---- INFORMACIÓN PROPORCIONADA

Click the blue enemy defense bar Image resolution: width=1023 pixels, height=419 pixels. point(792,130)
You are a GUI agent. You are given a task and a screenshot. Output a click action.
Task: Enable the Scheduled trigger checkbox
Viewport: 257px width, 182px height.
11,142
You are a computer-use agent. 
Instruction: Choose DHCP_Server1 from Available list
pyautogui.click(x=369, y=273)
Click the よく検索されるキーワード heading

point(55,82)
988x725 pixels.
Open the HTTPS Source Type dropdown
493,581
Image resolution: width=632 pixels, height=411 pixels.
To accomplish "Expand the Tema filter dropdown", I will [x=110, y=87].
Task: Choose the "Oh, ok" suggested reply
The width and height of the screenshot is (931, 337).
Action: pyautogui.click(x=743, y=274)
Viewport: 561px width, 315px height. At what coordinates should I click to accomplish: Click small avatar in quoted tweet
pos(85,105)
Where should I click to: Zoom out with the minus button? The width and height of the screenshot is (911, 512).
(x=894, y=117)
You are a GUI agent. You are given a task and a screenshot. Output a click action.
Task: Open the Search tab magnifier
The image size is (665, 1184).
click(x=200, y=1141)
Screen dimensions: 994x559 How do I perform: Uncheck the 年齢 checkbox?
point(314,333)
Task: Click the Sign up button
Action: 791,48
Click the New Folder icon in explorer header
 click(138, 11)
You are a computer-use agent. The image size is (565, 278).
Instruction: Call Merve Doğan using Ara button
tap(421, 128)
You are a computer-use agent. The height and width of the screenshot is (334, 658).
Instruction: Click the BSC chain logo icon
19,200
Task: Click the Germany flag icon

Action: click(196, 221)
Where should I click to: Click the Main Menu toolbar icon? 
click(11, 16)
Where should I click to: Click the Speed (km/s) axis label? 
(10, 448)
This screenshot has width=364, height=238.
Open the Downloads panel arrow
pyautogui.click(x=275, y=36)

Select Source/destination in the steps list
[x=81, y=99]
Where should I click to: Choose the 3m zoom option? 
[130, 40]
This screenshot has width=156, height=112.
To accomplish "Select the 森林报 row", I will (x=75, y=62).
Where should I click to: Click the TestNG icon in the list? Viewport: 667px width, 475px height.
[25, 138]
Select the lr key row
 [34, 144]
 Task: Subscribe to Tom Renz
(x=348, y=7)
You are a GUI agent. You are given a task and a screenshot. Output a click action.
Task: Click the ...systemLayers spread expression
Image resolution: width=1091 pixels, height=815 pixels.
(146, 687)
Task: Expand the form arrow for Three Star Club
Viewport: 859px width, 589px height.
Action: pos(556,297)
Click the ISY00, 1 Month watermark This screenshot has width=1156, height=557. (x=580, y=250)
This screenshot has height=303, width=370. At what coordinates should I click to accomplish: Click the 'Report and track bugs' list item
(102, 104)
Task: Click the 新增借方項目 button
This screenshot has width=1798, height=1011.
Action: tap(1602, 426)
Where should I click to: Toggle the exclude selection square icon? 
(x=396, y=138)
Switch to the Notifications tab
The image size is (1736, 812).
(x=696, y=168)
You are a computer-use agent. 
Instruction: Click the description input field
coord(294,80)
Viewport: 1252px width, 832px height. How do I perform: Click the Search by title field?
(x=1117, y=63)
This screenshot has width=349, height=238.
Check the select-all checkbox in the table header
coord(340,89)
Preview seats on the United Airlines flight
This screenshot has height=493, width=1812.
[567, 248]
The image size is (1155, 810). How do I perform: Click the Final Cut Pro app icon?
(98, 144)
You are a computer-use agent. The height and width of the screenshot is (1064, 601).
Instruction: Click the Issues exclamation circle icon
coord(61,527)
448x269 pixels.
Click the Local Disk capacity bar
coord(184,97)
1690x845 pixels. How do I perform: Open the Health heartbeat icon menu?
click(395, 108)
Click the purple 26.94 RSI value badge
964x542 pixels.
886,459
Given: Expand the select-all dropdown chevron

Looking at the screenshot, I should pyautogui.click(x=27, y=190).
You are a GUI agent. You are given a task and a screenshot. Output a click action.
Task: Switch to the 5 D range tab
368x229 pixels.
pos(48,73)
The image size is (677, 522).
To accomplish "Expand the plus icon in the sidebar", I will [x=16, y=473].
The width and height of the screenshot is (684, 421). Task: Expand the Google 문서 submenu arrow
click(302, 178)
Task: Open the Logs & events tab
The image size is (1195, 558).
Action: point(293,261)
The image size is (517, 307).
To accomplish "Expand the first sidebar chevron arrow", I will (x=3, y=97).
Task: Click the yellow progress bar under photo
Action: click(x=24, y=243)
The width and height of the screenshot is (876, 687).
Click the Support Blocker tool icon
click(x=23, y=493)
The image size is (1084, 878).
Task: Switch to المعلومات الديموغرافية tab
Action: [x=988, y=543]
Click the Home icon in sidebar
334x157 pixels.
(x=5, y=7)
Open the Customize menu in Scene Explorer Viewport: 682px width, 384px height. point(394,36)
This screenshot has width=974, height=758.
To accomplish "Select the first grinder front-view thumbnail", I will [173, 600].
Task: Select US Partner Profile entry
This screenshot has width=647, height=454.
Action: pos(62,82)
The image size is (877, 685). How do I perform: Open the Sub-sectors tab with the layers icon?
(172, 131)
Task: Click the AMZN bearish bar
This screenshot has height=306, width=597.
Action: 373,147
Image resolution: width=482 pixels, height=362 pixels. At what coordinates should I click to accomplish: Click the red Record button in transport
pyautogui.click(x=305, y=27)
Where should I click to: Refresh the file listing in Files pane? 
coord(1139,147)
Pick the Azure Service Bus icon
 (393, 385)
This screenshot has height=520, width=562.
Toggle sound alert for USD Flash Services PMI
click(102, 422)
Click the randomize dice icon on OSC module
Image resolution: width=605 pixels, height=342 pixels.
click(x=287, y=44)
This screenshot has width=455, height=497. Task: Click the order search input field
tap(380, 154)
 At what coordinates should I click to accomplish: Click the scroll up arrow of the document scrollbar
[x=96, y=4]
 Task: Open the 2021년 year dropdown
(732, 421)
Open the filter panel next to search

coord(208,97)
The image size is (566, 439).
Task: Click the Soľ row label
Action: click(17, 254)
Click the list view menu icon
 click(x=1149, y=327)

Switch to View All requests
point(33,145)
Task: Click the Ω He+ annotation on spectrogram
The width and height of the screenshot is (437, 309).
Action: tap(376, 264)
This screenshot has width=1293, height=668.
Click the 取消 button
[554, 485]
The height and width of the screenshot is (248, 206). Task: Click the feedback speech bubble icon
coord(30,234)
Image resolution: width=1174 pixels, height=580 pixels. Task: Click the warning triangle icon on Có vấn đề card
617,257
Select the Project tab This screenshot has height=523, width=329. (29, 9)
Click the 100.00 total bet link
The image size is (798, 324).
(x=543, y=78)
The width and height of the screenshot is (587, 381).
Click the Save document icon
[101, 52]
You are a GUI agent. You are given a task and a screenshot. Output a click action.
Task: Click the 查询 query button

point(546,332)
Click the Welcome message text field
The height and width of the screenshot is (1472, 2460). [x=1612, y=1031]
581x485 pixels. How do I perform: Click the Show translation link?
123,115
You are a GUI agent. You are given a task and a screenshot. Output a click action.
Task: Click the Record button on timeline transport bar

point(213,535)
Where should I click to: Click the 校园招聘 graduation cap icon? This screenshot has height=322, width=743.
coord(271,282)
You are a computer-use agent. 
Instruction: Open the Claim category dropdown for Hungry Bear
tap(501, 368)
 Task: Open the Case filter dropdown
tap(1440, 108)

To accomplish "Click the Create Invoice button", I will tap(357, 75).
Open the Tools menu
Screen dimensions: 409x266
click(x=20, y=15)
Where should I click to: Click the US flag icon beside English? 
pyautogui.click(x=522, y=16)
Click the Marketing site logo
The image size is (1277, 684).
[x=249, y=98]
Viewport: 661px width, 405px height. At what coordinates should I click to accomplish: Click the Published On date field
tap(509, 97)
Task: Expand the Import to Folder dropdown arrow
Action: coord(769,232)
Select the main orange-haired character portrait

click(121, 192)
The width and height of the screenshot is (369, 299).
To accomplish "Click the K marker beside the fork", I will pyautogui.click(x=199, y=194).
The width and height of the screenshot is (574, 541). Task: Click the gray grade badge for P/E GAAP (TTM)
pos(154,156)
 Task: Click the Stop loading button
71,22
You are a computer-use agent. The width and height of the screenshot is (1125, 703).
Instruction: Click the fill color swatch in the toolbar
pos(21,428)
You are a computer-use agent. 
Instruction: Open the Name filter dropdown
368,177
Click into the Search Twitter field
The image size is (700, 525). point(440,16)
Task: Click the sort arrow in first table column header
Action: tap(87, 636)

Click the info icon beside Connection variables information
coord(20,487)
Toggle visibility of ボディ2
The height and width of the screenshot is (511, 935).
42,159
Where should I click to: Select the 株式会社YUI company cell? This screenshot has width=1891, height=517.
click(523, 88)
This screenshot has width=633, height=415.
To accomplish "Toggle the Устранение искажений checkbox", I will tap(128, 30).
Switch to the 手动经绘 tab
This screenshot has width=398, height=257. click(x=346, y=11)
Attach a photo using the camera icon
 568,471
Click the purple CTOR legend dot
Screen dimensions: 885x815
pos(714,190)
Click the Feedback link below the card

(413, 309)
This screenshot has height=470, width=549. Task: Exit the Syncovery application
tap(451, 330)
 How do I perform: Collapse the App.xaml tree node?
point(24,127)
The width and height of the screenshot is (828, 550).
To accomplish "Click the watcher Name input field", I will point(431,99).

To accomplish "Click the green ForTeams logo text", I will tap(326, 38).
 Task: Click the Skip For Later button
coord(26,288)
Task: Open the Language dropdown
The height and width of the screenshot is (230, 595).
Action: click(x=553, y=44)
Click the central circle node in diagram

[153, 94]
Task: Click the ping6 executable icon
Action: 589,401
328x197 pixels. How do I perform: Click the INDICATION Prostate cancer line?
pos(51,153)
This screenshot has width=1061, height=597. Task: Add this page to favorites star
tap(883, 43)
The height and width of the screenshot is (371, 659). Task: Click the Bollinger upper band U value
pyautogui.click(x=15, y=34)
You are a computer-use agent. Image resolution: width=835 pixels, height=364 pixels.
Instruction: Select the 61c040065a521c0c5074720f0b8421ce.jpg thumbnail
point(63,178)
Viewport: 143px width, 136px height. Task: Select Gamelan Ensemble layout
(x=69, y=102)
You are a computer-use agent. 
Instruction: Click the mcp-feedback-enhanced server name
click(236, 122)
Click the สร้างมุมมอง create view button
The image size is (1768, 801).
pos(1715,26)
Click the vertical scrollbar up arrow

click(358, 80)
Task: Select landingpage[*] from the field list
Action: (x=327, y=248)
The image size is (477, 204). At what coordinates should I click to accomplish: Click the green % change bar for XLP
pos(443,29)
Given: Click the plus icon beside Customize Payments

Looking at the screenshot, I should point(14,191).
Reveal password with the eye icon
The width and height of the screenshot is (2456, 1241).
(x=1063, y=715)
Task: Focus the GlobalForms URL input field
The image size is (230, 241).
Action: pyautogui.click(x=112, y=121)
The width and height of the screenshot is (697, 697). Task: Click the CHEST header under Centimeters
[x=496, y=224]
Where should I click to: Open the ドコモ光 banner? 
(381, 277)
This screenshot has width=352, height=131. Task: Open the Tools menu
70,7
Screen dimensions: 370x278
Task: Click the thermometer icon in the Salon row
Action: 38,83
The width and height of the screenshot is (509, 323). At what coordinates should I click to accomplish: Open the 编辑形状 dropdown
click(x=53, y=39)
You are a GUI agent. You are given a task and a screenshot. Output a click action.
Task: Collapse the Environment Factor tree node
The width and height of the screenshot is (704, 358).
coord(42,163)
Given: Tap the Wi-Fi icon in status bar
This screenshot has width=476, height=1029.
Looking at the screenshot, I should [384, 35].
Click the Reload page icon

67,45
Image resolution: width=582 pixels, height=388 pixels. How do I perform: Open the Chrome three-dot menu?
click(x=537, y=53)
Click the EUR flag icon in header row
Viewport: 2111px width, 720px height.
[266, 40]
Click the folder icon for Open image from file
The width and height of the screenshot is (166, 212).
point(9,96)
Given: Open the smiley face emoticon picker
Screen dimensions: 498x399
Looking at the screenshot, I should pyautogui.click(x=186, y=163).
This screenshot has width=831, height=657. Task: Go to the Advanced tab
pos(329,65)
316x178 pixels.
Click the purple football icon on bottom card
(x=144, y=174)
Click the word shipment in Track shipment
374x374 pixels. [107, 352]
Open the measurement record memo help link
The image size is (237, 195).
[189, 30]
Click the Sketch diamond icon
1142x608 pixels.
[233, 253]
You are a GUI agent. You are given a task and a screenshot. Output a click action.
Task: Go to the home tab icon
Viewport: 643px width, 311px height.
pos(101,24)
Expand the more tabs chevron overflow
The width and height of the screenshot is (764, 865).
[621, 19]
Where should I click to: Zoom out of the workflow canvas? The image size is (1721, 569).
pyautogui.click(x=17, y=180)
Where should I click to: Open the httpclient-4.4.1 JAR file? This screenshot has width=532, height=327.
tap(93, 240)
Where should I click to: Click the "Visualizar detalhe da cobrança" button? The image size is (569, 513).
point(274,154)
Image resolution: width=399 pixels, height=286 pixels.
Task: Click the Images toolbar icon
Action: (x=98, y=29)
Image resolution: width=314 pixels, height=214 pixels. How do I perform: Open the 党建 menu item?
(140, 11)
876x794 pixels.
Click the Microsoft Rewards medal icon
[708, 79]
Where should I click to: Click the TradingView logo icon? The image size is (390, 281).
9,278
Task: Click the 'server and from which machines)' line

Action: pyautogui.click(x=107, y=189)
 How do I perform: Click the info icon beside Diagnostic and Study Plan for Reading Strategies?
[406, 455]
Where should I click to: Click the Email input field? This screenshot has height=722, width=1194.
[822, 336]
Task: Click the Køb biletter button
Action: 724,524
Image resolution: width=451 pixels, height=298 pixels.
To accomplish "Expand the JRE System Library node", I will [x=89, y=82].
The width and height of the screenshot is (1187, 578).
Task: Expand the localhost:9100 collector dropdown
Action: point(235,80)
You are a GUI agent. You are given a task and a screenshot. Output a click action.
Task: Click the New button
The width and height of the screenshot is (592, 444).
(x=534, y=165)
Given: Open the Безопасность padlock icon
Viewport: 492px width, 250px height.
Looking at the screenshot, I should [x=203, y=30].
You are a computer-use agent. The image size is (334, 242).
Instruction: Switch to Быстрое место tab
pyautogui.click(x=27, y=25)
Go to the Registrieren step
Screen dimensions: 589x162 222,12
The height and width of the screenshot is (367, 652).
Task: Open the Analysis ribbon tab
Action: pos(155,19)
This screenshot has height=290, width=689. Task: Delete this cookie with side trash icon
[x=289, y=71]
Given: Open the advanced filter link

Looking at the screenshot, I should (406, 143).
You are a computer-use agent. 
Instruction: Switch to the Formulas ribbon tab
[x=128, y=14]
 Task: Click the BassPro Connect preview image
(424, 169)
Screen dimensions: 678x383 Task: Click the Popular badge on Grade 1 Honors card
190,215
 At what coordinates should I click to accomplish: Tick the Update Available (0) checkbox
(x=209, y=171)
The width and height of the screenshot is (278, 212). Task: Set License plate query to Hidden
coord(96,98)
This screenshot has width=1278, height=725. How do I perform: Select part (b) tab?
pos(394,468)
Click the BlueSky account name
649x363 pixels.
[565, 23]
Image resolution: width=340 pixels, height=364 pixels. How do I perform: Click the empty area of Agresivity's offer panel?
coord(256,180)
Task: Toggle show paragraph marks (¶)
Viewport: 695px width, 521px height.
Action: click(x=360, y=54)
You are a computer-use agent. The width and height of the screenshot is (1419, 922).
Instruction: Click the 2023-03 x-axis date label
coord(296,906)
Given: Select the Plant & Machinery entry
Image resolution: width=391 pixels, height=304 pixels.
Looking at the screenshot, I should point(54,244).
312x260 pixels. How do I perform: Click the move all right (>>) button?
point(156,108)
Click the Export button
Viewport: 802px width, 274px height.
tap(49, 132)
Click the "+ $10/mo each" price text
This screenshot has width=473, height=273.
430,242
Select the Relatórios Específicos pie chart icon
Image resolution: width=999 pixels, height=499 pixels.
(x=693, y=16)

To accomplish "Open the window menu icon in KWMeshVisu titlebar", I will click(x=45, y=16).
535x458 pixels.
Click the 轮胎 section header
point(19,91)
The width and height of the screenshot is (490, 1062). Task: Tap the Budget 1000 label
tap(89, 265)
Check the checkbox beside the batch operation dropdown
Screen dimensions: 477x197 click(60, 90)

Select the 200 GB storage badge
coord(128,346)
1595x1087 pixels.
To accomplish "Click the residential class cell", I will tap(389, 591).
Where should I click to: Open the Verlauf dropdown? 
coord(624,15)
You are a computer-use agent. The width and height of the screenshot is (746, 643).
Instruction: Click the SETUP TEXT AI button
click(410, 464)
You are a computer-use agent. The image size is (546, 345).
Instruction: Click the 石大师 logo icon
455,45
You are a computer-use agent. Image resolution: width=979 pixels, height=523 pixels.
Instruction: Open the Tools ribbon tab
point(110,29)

--------

> _TAREA BREVE_:
Copia las líneas comprendidas entre la que contiene "Click the Export button" y la que contiene "Screen dimensions: 477x197 click(60, 90)", ambas incluidas, sustituyendo "Export" por "Import" y sin cambiar nada más.

> _RESULTADO CORRECTO_:
Click the Import button
Viewport: 802px width, 274px height.
tap(49, 132)
Click the "+ $10/mo each" price text
This screenshot has width=473, height=273.
430,242
Select the Relatórios Específicos pie chart icon
Image resolution: width=999 pixels, height=499 pixels.
(x=693, y=16)

To accomplish "Open the window menu icon in KWMeshVisu titlebar", I will click(x=45, y=16).
535x458 pixels.
Click the 轮胎 section header
point(19,91)
The width and height of the screenshot is (490, 1062). Task: Tap the Budget 1000 label
tap(89, 265)
Check the checkbox beside the batch operation dropdown
Screen dimensions: 477x197 click(60, 90)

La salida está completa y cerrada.